O queixoso respondia a processo por mim presidido na 38ª Vara Criminal. Com ele foram apreendidas arma de fogo (portava-a ilegalmente) e carteira funcional expedida por deputado estadual. Solicitei informações ao presidente da assembléia legislativa. A resposta colocava em dúvida a autenticidade da carteira. Requisitei, então, à autoridade policial, na forma do código de processo, instauração de inquérito a fim de apurar se ocorrera falsidade documental e/ou uso de documento falso.
Alegando que o despacho lhe ofendia a honra, o réu apresenta queixa-crime contra mim, juiz prolator da decisão. O Ministério Público (que me considerava inimigo) apoiou a queixa apesar da desfaçatez do réu. O fiscal da lei abandonou o direito para externar sentimento corporativo. O desembargador (que portava arma, metido a valente, irmão do juiz alcoólatra) recebeu a queixa-crime. Deixei de impetrar habeas corpus só para ver a extensão daquela palhaçada. Certamente, havia tramóia entre aquelas pessoas. Surpreendi o queixoso no gabinete do desembargador em clima de intimidade.
O despacho qualificado de ofensivo era do tipo padrão, linguagem usual, solicitando a instauração do inquérito com base nas peças extraídas do processo da ação penal pública que apontavam indícios de falsidade documental. O réu tentava escapar do processo da ação penal pública forçando a minha retratação. O desembargador insistia para eu me retratar. Confirmei todos os termos do meu despacho, letra por letra, palavra por palavra, frase por frase. O desembargador ficou aborrecido. A tentativa de me intimidar falhara. O queixoso não apresentou alegações finais. O processo foi extinto. Ficou insatisfeita a minha curiosidade sobre qual seria a decisão da Câmara Criminal se o mérito da ação fosse apreciado.

Aceitei o convite formulado pelo juiz titular da 5ª Vara Cível, João Uchoa Cavalcanti, para lecionar Teoria Geral do Processo, na faculdade Estácio de Sá, que ele fundara em 1970. Depois, para preencher vacância, passei a lecionar Lógica, Teoria Geral do Estado e Direito Constitucional. Obtive registro de professor titular de Direito Constitucional junto ao Ministério da Educação e Cultura (MEC). Lecionei essas disciplinas até me demitir para freqüentar o mestrado na Pontifícia Universidade Católica do Rio de Janeiro cujas aulas eram matutinas (1979/1981). Conquistei o grau de mestre em ciências jurídicas no biênio, porém, não voltei a lecionar, tendo em vista o volume de trabalho no fórum. Aliás, aos magistrados devia ser proibido o magistério enquanto não se resolvesse a lentidão na prestação da tutela jurisdicional e retrocedesse o crescente acúmulo de processos.
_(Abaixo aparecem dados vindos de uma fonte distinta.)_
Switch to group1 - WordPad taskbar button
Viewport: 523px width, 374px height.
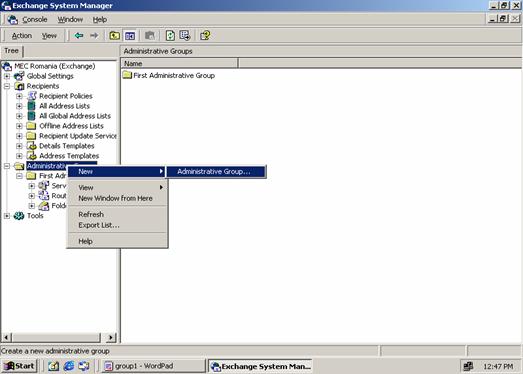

Colegas me informaram que havia lei da GB equiparando o título de juiz de direito ao título de doutor para fins acadêmicos. Não me dei ao trabalho de conferir. O registro no MEC já equiparara. Apesar disso, resolvi fazer o mestrado. Valeu a experiência de voltar aos bancos escolares ao lado de estudantes mais jovens. As lições de didática foram de grande auxílio no magistério, ao qual retornei depois da aposentadoria. A dissertação de mestrado recebeu o título “Poder Constituinte e Constituição”, publicada em forma de livro pela editora que funcionava nas Faculdades Integradas Bennett (Plurarte,1983) onde lecionei. O desembargador Fernando Whitaker da Cunha, professor titular de Direito Constitucional da Universidade do Estado do Rio de Janeiro, membro da banca examinadora, disse-me depois da argüição: “Mais do que uma dissertação de mestrado, o teu trabalho é uma tese de doutorado”.